Frankreichs Sozialisten stehen bei der Kür ihres Präsidentschaftskandidaten vor einer Richtungsentscheidung: Bei der ersten Runde der Präsidentschaftsvorwahl setzte sich am Sonntag der Parteilinke Benoît Hamon überraschend an die Spitze.
Er tritt damit in der Stichwahl gegen Ex-Premierminister Manuel Valls vom konservativen Parteiflügel an, der auf Platz zwei kam. Der zunächst als Aussenseiter gehandelte Ex-Bildungsminister Hamon erhielt nach Teilergebnissen gut 36 Prozent der Stimmen.
Nach Auszählung von 1,33 Millionen Wahlzetteln, über die Hälfte der Stimmen, erhielt Hamon 36,3 Prozent, Valls kam auf 31,1 Prozent. Die anderen fünf Kandidaten lagen weit abgeschlagen dahinter. Amtsinhaber François Hollande tritt nicht mehr an.
Die beiden Gewinner der ersten Runde gaben sich mit Blick auf die Stichwahl am 29. Januar kämpferisch. Hamon nannte sein gutes Abschneiden «eine klare Botschaft der Hoffnung und der Erneuerung» der Sozialistischen Partei (PS). Valls sagte, er stehe für die «verantwortliche Linke». Er übte erneut scharfe Kritik an den «unerfüllbaren Versprechen» Hamons.
Bedingungsloses Grundeinkommen
Der 49-Jährige tritt unter anderem für ein bedingungsloses Grundeinkommen von 750 Euro für alle Franzosen ein. Zudem will Hamon den Cannabis-Konsum legalisieren, 37’000 neue Lehrerstellen schaffen und die im vergangenen Jahr verabschiedete Liberalisierung des Arbeitsrechts wieder abschaffen.
Hamon gehört zu den zahlreichen Sozialisten, die sich enttäuscht von Staatschef Hollande abgewandt haben. Er gehörte der Regierung bis zum Sommer 2014 an und schied dann aus Protest über die Entlassung von Wirtschaftsminister Arnaud Montebourg aus. Auch Montebourg nahm an der Vorwahl teil, schied aber mit nur 17,5 Prozent aus. Er kündigte an, in der Stichwahl Hamon zu unterstützen.
An der ersten Runde der Vorwahl im linken Lager beteiligten sich nach Angaben der Wahlkommission 1,5 bis zwei Millionen Menschen. Das waren weniger als bei der Vorwahl der Sozialisten im Jahr 2011 mit 2,7 Millionen Teilnehmern. Die oppositionellen Konservativen konnten im November sogar mehr als vier Millionen Bürger pro Runde mobilisieren.

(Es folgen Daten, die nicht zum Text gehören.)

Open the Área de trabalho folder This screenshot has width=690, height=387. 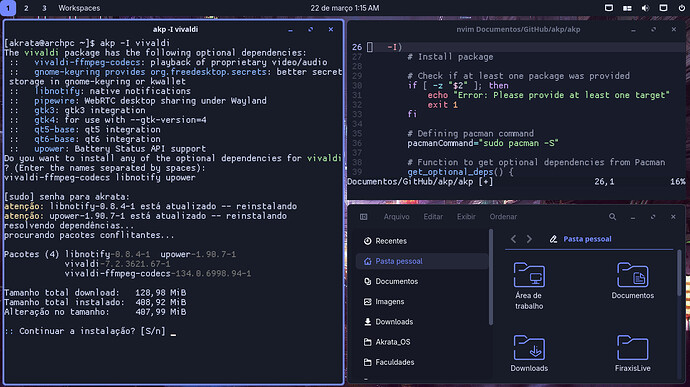[529, 286]
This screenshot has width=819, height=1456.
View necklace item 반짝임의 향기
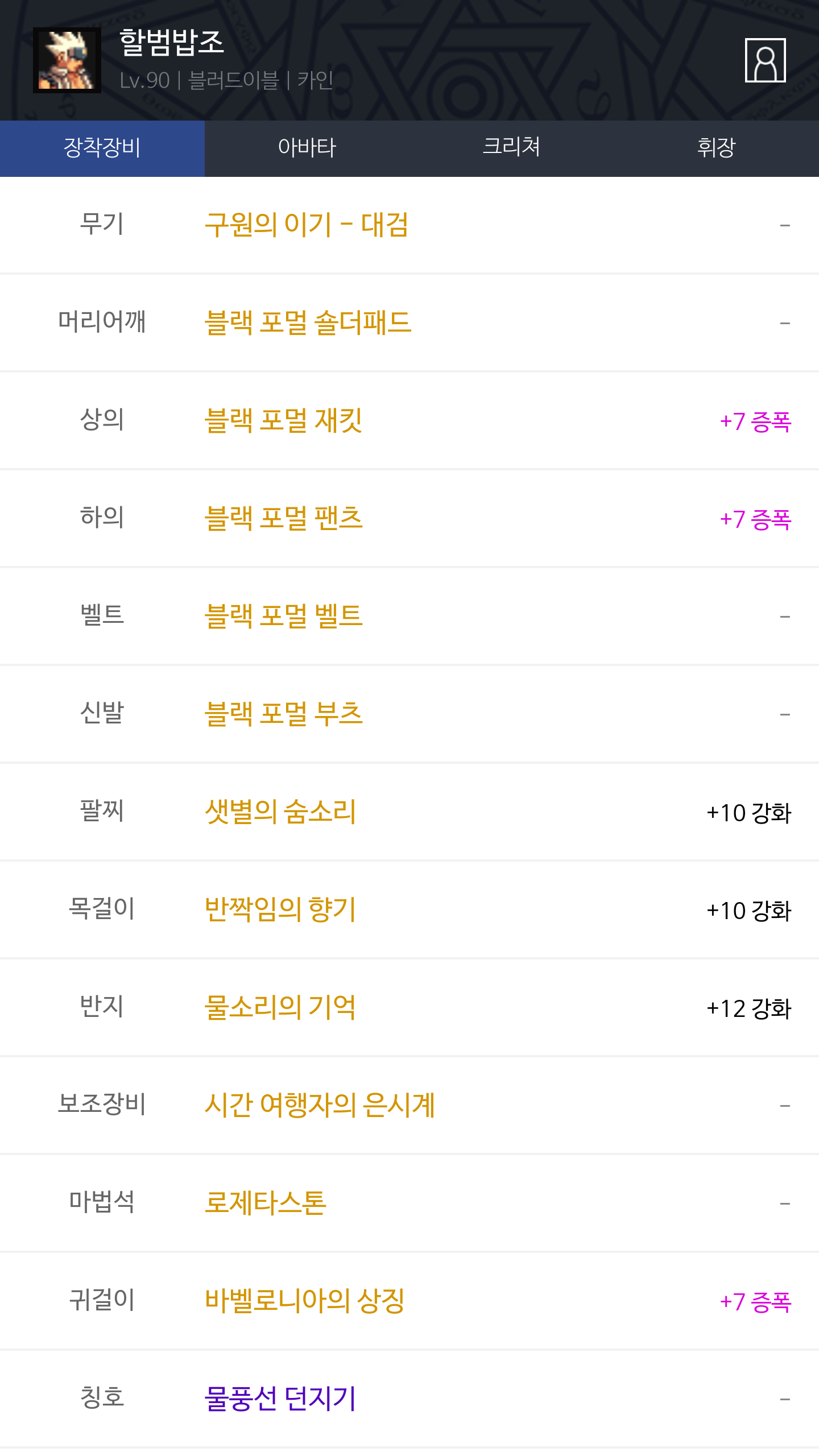click(280, 909)
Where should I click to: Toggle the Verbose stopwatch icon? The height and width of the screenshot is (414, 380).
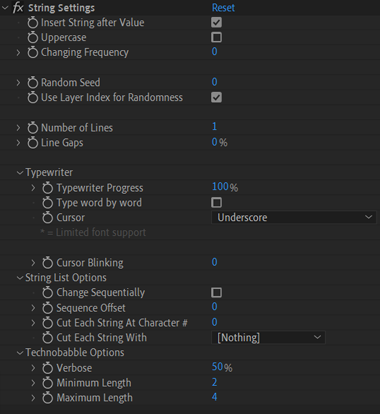pyautogui.click(x=48, y=368)
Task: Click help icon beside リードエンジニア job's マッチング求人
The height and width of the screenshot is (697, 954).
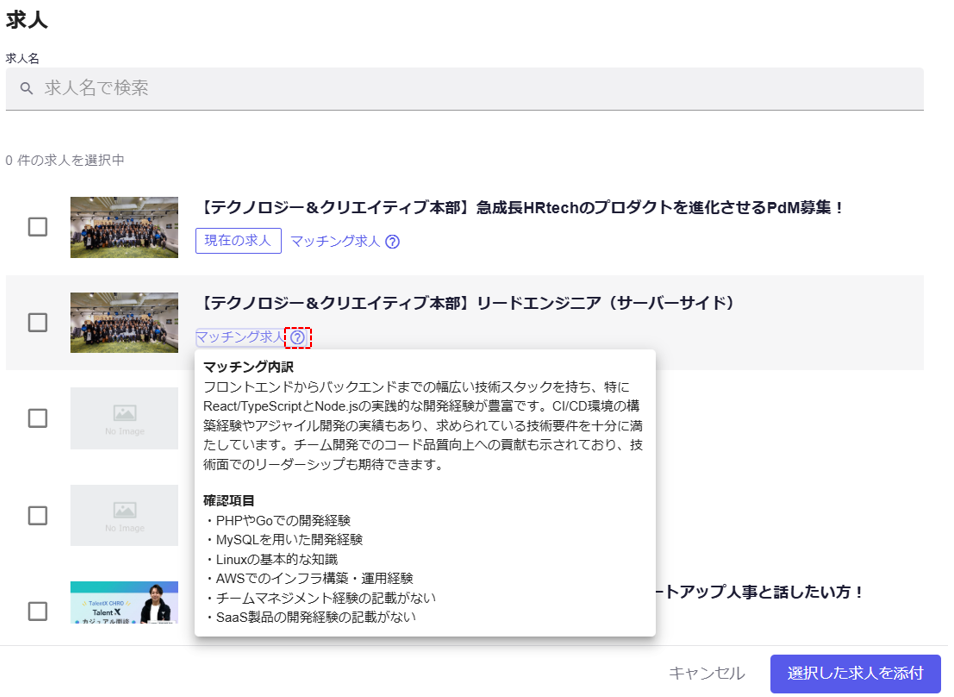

Geschwächt und zerstritten
Die Sozialisten sind nach der fünfjährigen Amtszeit von Präsident François Hollande geschwächt und zerstritten. Der 54-jährige Valls hatte den unpopulären Hollande zum Verzicht gedrängt, um selbst zu kandidieren.
Zur Wahl standen insgesamt sieben Kandidaten – vier sozialistische Parteimitglieder und drei weitere, die kleineren linken Formationen angehören. Die Vorwahl steht allen Bürgern offen, die in die Wählerverzeichnisse eingetragen sind.
Parteichef Jean-Christophe Cambadélis rief die Bürger auf, sich massiv an der zweiten Runde am 29. Januar zu beteiligen. Er wehrte sich gegen die Darstellung, die Sozialistische Partei spiele keine Rolle mehr. «Die Präsidentschaftswahl ist noch nicht entschieden», betonte Cambadélis.
Umfragen zufolge hat der Kandidat der Sozialisten allerdings keine Chancen auf einen Sieg bei der Präsidentschaftswahl im Frühjahr. Im Mai wird eine Stichwahl zwischen dem Konservativen François Fillon und der Chefin der rechtsextremen Front National, Marine Le Pen, erwartet.